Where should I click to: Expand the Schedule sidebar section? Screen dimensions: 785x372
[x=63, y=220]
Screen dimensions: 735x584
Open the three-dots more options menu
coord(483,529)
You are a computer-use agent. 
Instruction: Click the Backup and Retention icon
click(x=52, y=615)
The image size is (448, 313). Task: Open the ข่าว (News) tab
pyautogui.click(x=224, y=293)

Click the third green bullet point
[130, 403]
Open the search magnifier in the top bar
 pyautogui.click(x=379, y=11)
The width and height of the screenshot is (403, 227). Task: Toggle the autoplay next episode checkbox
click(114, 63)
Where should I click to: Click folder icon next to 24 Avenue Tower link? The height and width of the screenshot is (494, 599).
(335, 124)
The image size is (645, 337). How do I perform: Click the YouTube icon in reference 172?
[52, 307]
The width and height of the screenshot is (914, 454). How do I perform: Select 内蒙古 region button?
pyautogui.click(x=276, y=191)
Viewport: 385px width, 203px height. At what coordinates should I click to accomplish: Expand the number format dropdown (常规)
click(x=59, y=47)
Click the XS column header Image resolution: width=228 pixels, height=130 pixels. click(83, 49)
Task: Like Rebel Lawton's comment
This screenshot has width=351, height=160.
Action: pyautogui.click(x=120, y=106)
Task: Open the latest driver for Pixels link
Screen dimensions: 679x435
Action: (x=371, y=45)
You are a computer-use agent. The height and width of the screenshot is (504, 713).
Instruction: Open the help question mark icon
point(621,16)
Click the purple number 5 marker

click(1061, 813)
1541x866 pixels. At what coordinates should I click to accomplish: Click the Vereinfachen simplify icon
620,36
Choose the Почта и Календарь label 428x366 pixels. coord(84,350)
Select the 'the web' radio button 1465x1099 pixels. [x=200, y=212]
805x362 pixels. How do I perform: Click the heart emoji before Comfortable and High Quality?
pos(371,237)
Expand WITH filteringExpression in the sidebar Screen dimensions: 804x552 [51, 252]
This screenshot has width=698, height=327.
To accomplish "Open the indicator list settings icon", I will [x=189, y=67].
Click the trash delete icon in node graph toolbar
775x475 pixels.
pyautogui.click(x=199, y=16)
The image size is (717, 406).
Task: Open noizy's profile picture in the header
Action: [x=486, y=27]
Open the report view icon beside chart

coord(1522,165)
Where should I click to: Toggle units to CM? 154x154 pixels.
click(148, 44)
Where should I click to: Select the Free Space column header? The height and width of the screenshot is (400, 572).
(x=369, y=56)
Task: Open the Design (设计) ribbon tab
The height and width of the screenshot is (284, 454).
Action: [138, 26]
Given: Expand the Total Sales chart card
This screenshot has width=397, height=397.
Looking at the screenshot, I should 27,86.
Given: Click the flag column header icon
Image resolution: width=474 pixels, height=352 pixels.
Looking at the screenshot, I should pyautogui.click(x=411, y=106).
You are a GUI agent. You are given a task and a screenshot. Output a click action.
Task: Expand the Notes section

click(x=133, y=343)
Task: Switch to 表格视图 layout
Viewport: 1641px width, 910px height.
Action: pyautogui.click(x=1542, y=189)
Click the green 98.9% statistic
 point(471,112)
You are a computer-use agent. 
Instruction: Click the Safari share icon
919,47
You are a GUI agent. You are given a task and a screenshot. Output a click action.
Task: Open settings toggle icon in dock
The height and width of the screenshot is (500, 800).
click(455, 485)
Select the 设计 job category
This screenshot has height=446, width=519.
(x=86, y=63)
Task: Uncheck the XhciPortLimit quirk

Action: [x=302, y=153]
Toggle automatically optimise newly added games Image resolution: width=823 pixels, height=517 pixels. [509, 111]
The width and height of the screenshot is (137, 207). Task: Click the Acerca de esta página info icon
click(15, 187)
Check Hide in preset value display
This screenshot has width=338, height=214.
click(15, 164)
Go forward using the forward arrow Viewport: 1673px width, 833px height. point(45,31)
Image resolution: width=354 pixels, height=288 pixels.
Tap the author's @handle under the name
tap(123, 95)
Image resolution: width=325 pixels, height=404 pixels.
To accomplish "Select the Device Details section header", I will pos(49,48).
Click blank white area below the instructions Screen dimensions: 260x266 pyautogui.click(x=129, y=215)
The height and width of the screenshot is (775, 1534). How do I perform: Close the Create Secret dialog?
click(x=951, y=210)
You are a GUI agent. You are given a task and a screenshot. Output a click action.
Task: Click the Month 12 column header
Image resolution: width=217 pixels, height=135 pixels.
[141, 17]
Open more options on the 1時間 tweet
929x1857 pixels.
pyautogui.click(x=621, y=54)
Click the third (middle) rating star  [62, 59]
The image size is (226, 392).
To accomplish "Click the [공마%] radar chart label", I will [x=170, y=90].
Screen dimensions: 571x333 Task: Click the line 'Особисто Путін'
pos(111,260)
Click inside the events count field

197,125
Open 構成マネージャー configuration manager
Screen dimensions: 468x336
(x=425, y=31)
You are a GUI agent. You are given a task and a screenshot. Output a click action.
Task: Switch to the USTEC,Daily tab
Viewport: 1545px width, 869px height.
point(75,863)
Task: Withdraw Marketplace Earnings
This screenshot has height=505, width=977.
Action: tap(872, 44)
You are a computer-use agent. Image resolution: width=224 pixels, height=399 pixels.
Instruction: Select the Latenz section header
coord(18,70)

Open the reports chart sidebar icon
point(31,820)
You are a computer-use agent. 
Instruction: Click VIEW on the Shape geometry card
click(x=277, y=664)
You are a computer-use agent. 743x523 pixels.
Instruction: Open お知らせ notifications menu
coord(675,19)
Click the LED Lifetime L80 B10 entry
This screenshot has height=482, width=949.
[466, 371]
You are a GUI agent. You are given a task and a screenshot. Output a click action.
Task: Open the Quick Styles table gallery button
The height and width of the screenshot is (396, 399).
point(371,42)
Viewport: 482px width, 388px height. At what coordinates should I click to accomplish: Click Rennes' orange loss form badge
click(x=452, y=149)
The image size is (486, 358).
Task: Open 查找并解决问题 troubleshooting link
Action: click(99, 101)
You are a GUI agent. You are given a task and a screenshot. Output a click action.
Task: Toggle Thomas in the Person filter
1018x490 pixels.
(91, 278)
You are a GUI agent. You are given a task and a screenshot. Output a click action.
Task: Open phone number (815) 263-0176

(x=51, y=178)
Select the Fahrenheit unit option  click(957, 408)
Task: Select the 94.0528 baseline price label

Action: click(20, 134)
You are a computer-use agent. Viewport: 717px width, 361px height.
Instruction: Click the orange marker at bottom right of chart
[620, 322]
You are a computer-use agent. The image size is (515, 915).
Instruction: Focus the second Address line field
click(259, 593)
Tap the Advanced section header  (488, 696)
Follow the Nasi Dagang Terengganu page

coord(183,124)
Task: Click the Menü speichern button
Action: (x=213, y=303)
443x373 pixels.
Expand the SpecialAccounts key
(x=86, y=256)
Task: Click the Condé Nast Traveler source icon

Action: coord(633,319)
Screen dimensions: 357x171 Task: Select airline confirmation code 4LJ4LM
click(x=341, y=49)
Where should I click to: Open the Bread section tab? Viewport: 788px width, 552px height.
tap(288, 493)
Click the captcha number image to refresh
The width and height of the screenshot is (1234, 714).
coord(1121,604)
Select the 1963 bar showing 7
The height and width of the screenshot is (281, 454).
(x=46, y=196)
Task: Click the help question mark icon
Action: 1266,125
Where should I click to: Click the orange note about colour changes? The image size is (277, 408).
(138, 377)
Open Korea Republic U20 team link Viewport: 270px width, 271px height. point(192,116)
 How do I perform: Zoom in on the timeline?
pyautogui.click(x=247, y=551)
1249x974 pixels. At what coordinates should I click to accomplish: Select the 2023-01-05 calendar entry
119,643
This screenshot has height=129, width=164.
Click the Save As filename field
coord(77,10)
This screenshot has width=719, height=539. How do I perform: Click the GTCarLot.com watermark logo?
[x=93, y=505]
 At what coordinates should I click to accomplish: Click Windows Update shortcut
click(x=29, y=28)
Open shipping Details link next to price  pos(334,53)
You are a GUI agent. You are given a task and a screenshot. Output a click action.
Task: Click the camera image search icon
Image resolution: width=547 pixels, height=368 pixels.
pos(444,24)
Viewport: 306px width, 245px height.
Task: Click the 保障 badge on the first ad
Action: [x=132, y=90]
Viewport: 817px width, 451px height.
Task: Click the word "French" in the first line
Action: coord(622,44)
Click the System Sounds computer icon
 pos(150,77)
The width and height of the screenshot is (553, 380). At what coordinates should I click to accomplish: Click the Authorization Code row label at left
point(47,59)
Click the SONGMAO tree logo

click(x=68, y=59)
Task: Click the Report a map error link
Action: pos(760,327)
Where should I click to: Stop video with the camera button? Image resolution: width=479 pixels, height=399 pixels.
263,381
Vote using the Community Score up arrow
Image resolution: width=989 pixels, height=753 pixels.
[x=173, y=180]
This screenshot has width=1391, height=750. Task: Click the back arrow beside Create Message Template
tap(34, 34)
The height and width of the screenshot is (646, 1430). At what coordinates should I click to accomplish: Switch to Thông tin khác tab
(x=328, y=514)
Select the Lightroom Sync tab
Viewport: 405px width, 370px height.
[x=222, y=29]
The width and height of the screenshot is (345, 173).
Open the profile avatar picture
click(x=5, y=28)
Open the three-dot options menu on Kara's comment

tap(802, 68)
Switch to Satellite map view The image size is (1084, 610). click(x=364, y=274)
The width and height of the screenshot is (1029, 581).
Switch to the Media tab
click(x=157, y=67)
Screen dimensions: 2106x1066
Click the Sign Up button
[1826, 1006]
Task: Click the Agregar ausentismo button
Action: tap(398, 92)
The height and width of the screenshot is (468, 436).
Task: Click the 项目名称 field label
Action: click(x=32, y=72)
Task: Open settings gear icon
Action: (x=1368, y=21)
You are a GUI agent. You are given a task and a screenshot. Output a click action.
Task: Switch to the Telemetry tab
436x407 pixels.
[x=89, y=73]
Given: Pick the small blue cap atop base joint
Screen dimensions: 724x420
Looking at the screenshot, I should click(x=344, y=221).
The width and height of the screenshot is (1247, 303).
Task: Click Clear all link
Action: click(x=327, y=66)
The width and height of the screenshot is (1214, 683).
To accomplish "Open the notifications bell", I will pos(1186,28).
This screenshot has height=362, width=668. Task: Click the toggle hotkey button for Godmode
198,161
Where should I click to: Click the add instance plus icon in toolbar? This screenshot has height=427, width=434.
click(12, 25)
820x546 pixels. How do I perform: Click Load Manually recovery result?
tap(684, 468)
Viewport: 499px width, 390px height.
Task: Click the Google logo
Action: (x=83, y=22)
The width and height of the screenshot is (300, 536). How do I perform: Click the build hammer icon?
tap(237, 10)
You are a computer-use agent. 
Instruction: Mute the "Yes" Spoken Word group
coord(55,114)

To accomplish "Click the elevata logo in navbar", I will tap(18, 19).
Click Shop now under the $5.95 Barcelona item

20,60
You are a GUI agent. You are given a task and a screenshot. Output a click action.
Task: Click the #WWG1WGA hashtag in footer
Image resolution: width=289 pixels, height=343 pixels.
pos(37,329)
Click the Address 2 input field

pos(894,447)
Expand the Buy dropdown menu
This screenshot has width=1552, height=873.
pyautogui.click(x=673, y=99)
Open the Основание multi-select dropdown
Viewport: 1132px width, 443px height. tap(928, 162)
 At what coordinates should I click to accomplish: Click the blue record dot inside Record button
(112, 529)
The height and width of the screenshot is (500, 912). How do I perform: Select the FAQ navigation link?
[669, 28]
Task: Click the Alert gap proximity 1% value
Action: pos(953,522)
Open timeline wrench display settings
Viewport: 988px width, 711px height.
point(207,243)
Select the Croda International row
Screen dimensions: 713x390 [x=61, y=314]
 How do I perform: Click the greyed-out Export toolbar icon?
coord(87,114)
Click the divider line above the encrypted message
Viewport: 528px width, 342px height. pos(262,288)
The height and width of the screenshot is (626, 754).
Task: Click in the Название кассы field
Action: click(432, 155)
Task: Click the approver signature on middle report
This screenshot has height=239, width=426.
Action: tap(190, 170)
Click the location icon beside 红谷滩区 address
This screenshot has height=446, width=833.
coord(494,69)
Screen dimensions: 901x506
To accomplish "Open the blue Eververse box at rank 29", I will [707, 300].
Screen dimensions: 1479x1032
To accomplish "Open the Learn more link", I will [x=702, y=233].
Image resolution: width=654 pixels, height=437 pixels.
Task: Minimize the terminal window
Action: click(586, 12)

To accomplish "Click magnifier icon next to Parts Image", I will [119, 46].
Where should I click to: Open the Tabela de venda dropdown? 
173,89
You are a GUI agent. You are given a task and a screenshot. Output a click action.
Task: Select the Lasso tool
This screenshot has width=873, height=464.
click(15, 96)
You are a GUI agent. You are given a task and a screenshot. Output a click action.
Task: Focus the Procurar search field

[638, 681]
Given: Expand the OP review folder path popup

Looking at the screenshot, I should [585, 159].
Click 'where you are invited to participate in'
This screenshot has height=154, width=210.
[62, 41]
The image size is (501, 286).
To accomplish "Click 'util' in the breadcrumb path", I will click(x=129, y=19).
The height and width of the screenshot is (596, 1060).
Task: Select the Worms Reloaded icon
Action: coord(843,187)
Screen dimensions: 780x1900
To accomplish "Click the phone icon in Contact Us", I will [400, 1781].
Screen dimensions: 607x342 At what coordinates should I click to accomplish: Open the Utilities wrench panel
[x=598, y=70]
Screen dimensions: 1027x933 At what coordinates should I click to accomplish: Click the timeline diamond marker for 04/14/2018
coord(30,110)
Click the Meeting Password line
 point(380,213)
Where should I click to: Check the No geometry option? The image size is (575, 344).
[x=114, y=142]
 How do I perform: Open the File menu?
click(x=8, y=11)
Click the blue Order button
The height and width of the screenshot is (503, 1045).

════════════════

§ **What is expected**
Reproduce the entries word for word, from the first line through the line with "pyautogui.click(x=379, y=11)", including that line.

§ **Answer for this exercise**
Where should I click to: Expand the Schedule sidebar section? Screen dimensions: 785x372
[x=63, y=220]
Screen dimensions: 735x584
Open the three-dots more options menu
coord(483,529)
You are a computer-use agent. 
Instruction: Click the Backup and Retention icon
click(x=52, y=615)
The image size is (448, 313). Task: Open the ข่าว (News) tab
pyautogui.click(x=224, y=293)

Click the third green bullet point
[130, 403]
Open the search magnifier in the top bar
 pyautogui.click(x=379, y=11)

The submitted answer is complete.